Instructions for the task:
Select and copy out every line in the records containing "logo".

-- Data listing follows --

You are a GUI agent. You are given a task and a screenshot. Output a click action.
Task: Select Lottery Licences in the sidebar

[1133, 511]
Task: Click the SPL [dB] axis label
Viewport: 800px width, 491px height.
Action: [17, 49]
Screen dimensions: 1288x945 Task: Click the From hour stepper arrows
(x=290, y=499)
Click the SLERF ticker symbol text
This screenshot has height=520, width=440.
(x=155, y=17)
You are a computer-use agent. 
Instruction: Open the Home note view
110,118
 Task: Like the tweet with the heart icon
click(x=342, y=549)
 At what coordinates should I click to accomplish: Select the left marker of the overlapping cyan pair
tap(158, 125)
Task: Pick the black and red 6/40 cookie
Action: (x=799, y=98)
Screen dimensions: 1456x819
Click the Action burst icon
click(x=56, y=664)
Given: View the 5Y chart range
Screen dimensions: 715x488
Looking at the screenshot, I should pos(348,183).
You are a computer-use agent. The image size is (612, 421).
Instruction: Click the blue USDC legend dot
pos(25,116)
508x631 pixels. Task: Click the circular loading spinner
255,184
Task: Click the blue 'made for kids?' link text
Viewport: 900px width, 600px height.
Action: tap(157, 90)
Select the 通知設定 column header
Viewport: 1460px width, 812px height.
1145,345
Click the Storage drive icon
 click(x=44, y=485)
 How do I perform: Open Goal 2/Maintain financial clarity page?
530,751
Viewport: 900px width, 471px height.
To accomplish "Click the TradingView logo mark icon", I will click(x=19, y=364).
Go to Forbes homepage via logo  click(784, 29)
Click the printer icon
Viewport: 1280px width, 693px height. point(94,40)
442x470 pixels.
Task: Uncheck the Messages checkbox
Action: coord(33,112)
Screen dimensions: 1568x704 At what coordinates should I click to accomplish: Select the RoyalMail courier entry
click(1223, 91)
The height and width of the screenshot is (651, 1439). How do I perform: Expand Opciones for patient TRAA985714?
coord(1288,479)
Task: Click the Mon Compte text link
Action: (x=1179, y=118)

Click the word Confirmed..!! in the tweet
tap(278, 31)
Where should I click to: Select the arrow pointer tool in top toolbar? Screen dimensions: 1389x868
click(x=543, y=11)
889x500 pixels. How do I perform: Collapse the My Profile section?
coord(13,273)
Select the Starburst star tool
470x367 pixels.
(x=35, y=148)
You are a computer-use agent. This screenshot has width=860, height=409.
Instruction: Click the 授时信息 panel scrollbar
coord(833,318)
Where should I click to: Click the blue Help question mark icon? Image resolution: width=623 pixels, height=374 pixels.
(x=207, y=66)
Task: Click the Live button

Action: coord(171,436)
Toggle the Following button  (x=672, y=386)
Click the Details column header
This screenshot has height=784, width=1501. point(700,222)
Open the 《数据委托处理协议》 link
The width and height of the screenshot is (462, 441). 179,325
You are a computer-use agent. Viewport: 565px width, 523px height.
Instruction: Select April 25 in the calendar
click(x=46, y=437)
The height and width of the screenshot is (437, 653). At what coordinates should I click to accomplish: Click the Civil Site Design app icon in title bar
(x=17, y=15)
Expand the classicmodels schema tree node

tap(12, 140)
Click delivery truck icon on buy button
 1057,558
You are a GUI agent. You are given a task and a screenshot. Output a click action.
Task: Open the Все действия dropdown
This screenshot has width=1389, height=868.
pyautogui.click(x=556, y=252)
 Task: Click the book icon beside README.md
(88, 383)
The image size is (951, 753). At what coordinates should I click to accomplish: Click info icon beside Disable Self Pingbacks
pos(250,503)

-- Data listing concluded --

Output for this task:
To accomplish "Click the TradingView logo mark icon", I will click(x=19, y=364).
Go to Forbes homepage via logo  click(784, 29)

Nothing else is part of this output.